What you have to do -
Could you repeat the passage on thin CLIs between "3. Real tool" and "a toy environment.", inclusive, substituting "throwaway environment" for "toy environment"?

Source excerpt -
That mattered to me.

It kept the architecture clean.

It also made the contract more honest.

Once that was in place, live CLI runs showed real streamed tool activity through the shared runtime, not just text output that looked plausible.

That was the moment the CLI became more than a convenience.

It became a healthcheck surface.

Shared runtimes turn debugging into healthchecks

This is the part I think is most underrated.

A thin CLI over the same runtime as the app changes what debugging means.

You are no longer testing a fake local setup.

You are no longer validating a second agent that only exists for developer convenience.

You are testing the real path.

That means you can verify:

  1. Real authentication.
  2. Real permissions.
  3. Real tool execution.
  4. Real reads.
  5. Real writes.
  6. Real persistence.

That is much closer to operations than to demo-style debugging.

It gets even better when you give an agent access to that CLI.

Now the agent is not debugging against a toy environment.

It is not using a mocked local harness.

It is using the same authenticated, production-like path that the application uses.

That turns debugging into real healthchecks.

Instead of asking, "Does my local setup look okay?"

You can ask, "Did the real system authenticate correctly, invoke the real tool, touch the real data, and leave the real state behind?"

That is a much more valuable question.

This also exposed something important.

In one live check, a write operation appeared to succeed, but a follow-up read did not clearly confirm the expected persisted state.

That is exactly the kind of gap a thin CLI can surface.

It does not just tell you that a request completed.

It helps you test whether the full system behaved the way you thought it did.

The design rule I would reuse

If I were building this pattern again, I would keep the same rules.

Keep the CLI thin.

Let the server own execution.

Let the shared runtime own tools and policy.

Treat auth and operator access as real security boundaries.

(Saved data entries)
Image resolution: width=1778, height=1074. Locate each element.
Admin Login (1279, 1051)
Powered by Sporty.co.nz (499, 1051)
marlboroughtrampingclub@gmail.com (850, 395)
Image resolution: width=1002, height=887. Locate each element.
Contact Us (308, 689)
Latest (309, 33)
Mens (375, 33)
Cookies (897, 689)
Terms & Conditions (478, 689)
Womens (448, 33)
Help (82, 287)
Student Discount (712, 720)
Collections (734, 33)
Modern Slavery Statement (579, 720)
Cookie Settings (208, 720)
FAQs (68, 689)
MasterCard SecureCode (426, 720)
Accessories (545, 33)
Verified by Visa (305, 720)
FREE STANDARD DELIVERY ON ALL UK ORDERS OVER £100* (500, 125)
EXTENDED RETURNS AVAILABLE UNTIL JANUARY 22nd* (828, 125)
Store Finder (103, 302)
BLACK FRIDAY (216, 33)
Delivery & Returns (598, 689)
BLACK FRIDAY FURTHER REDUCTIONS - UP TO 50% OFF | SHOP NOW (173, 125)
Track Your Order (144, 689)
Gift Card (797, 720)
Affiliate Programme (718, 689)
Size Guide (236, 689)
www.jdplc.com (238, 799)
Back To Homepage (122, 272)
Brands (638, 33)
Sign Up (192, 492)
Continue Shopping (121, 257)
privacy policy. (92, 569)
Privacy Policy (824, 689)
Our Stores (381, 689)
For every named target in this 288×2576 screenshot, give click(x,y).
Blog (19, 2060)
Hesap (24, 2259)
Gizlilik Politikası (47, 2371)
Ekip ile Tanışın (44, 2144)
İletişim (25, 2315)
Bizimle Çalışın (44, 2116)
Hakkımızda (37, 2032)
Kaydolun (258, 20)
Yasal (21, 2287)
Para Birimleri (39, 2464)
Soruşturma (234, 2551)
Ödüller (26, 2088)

The completed task -
3. Real tool execution.
  4. Real reads.
  5. Real writes.
  6. Real persistence.

That is much closer to operations than to demo-style debugging.

It gets even better when you give an agent access to that CLI.

Now the agent is not debugging against a throwaway environment.